- Task item -
Restate the records below word for word, and omit the images they hold.

- Records for the task -
▼

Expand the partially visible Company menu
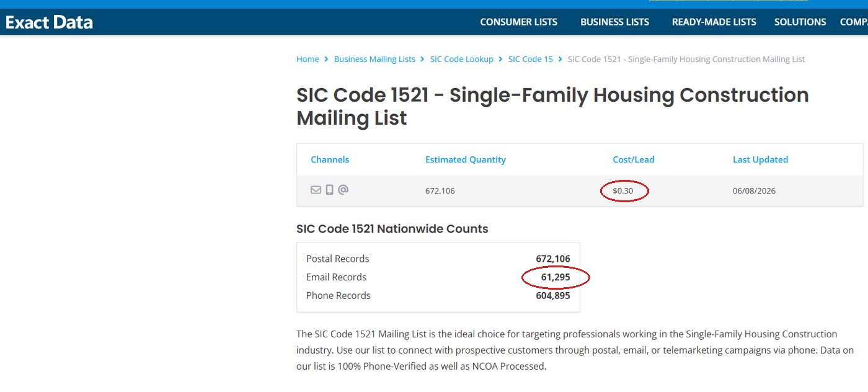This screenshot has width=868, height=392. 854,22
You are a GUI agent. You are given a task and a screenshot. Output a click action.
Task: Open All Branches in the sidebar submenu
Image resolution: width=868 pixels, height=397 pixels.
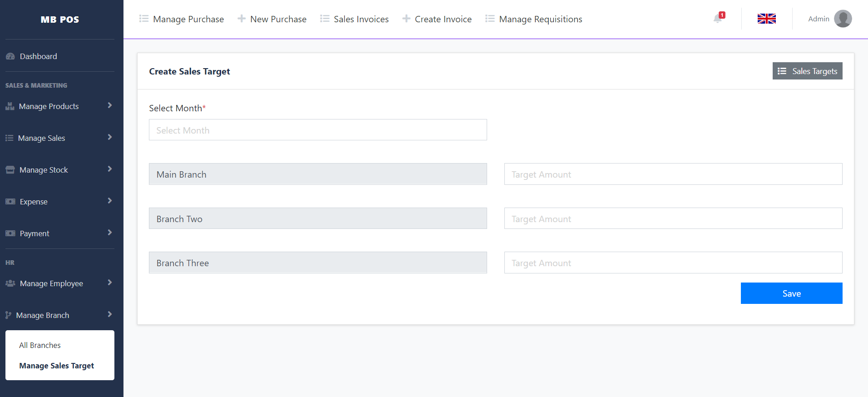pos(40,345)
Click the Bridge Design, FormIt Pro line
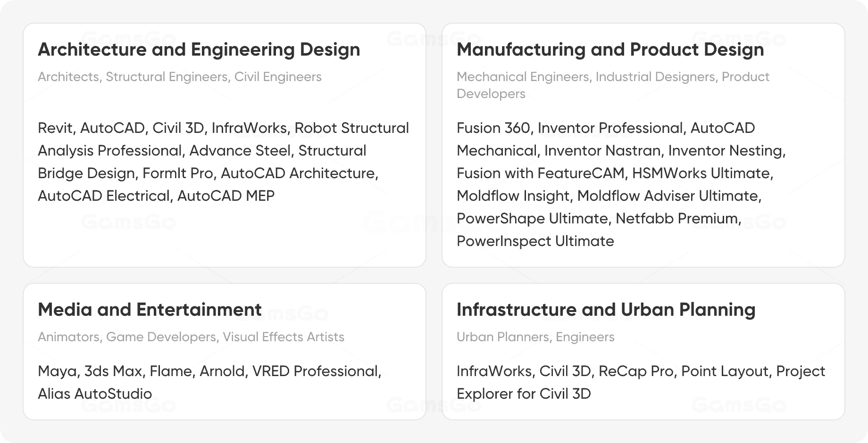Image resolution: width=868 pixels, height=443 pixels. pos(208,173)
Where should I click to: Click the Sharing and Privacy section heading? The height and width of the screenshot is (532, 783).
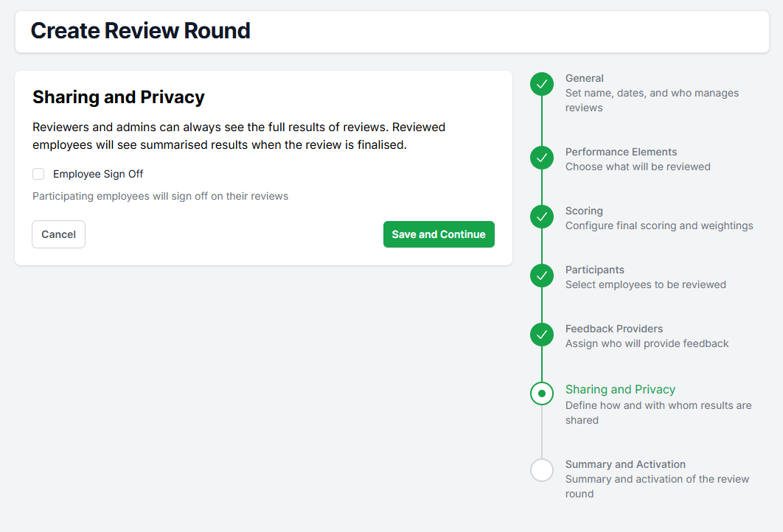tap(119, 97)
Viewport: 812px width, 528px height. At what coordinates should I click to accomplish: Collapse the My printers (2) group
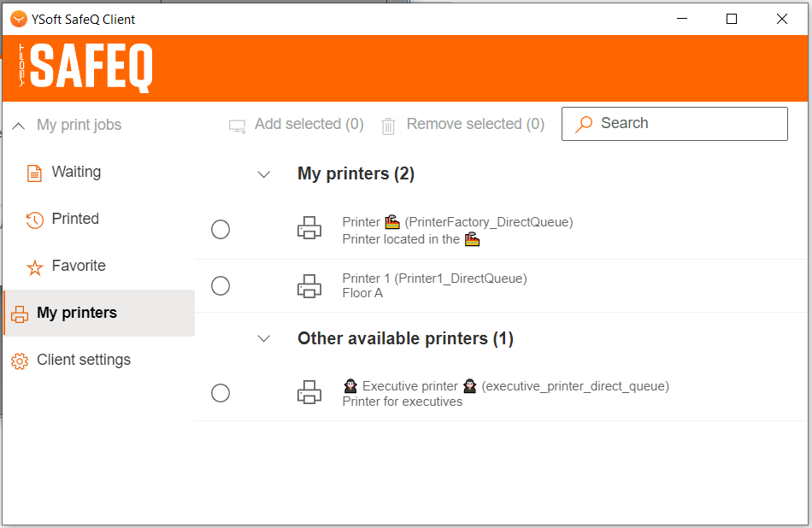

▲

- Your solution -
Expand the partially visible Company menu
This screenshot has width=868, height=392. 854,22
You are a GUI agent. You are given a task and a screenshot. Output a click action.
Task: Open All Branches in the sidebar submenu
Image resolution: width=868 pixels, height=397 pixels.
pos(40,345)
Click the Bridge Design, FormIt Pro line
Image resolution: width=868 pixels, height=443 pixels. pos(208,173)
Where should I click to: Click the Sharing and Privacy section heading? The height and width of the screenshot is (532, 783).
tap(119, 97)
Viewport: 812px width, 528px height. At what coordinates should I click to accomplish: Collapse the My printers (2) group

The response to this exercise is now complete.